Wundheilung statt Wundversorgung

Wunden sind ein Schaden oder eine Störung an der normalen anatomischen Struktur, der Funktion und der Umgebung des betreffenden Gewebes, die durch einen externen oder internen pathologischen Prozess innerhalb des betreffenden Organes entstehen.1  Der Wundheilungsprozess kann durch verschiedene Faktoren blockiert und verlangsamt werden.

Durch die Patentierte Formel von Vulnamin® wird die Wundheilung deutlich beschleunigt und gefördert. Dies ist in klinischen Studien im Vergleich mit herkömmlichen Produkten nachgewiesen worden.

Entstehung von Wunden

Wunden haben unterschiedlichste Ursachen: bewusste Herbeiführung, Unfall oder als Begleiterscheinung einer bestehenden Krankheit. In ihrer Ausprägung können sie stark variieren – von einem Riss an der Hautoberflächliche bis zu einer tiefen Wunde, die ins subkutane Gewebe reicht und Schaden an Sehnen, Muskeln, Nerven und Venen, sowie Organen und Knochen mit sich bringen kann.
Je nach Dauer des Wundheilungsprozesses, unterscheidet man hier zwischen akuten und chronischen Wunden.1

Dekubitus

Bei Dekubitalulzera handelt es sich um chronische Wunden, die vor allem bei Patienten mit verringerter Beweglichkeit auftreten, besonders wenn sie bettlägerig oder auf einen Rollstuhl angewiesenen sind.

Ulcus Cruris

Ulcus cruris bezeichnet den Verlust an Gewebesubstanz am Unterschenkel, der typischerweise mit Entzündungszeichen einhergeht. Charakteristisch für Ulcus Cruris ist die sehr geringe Heilungstendenz.

Diabetes

In Deutschland leiden etwa 5,4 Millionen Menschen1 an Diabetes – als eine der Begleiterkrankungen kann das diabetische Fußsyndrom mit offenen, chronischen Wunden an Fuß und Unterschenkel auftauchen.

Folgen chronischer Wunden

Chronische Wunden stellen in der Pflege ein bedeutendes Problem dar, dass einer adäquaten, flächendeckenden Lösung bedarf. Betroffene Patienten büßen nicht nur deutlich an Lebensqualität ein, oft sind sie auch stark körperlich eingeschränkt und sehen sich außerdem einer zusätzlichen finanziellen Belastung ausgesetzt.
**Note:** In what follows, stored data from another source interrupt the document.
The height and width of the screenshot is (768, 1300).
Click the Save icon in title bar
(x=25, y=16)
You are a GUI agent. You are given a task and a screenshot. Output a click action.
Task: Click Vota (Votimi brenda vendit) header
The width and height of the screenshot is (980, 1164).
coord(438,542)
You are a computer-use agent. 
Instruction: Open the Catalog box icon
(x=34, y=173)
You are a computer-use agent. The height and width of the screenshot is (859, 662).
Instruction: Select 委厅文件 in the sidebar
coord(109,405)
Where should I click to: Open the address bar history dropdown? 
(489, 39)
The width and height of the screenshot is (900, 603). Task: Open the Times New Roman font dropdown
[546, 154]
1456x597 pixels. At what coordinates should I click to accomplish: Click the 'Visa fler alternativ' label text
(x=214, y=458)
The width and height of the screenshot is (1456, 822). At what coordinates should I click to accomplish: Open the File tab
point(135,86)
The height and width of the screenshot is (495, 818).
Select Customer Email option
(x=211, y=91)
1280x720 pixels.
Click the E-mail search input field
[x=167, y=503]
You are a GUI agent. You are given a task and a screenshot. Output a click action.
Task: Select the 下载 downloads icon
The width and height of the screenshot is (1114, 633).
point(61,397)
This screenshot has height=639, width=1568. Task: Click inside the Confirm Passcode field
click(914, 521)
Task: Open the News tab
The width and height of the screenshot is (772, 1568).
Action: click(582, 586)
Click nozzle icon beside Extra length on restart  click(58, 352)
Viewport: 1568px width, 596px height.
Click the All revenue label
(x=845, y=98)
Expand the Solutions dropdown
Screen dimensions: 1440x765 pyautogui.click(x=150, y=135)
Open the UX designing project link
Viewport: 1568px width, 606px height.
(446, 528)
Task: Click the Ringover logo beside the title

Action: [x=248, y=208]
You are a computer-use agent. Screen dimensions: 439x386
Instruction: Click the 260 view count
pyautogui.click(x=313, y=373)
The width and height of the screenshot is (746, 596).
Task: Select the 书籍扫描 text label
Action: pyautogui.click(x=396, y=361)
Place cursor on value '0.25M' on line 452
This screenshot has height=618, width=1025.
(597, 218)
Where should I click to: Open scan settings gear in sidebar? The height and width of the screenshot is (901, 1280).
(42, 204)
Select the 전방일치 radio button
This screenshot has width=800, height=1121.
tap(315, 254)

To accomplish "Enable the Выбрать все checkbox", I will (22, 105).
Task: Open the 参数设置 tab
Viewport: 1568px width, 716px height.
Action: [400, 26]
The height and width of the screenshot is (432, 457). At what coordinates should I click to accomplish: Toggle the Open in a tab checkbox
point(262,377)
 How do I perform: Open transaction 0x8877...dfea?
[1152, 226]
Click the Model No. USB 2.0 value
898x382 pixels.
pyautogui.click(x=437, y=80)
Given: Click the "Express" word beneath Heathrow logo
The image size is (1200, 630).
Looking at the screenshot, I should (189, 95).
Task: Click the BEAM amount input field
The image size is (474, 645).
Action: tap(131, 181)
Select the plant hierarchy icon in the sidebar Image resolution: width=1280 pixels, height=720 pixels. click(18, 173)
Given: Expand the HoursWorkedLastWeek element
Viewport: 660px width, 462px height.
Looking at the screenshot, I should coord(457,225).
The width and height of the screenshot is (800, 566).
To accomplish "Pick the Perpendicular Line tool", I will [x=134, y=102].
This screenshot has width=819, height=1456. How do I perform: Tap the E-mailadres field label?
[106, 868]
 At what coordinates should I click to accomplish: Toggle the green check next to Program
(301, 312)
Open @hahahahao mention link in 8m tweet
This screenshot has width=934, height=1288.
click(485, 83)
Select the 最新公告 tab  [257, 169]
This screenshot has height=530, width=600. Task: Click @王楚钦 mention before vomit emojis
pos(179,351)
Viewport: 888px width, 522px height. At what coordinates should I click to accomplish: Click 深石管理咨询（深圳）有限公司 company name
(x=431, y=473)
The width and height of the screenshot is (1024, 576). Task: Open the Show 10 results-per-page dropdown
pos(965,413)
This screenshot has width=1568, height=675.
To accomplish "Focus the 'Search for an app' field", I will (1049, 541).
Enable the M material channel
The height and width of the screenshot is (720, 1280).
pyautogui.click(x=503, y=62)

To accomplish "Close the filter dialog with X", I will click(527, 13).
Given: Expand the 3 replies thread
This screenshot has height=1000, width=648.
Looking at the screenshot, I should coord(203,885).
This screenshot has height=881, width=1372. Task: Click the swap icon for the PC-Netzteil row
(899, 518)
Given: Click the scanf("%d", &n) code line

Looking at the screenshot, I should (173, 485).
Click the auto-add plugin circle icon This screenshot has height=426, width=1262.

Dies betrifft nicht nur den Patienten privat, sondern auch die zuständige Krankenkasse.6

Die Wirkweise von Vulnamin

Vulnamin® leitet die Neubildung des Gewebes ein und reduziert Entzündungen.11 Vulnamin® fördert die Bildung von Granulationsgewebe deutlich und somit die Schließung offener Wunde.12 In klinischen Studien wurde durch Vulnamin® eine rapide fortschreitende Reduzierung der ursprünglichen Wundgröße ausgelöst, sowie die Wundheilungsdauer deutlich reduziert.11,12,13,14

Stark durch Hyaluronsäure und Aminosäuren

Hyaluronsäure

Hyaluronsäure ist ein Polysaccharid der extrazellulären Matrix und findet sich in allen Wirbeltieren. Es findet sind in allem Gewebe und allen Körperflüssigkeiten des Menschen wieder. Neben seiner Eigenschaft sehr viel Wasser zu binden, ist Hyaluronsäure in jeder Phase der Wundheilung involviert. 15 Hyaluronsäure spielt eine Rolle bei der Zellbildung, der Zelldifferenzierung und der Zellmotilität.16

Aminosäuren

Insbesondere für die Wundheilung ist ausreichend Protein von enormer Bedeutung, da es für die Regeneration und Neubildung des Gewebes benötigt wird. Die höhere Nachfrage wird durch Entzündungen und Zellaktivität im Heilungsprozess stimuliert – es werden Proteine, Aminosäuren, Vitamine und Mineralien benötigt.17 Glyzin, Leucin, Prolin und Lysin könnten zur Förderung der Wundheilung beitragen, indem sie die Kollagenproduktion sowie die Entstehung der extrazellulären Matrix stimulieren. Es wird außerdem angenommen, dass die Bereitstellung zusätzlicher Aminosäuren die Wundschließung beschleunigt.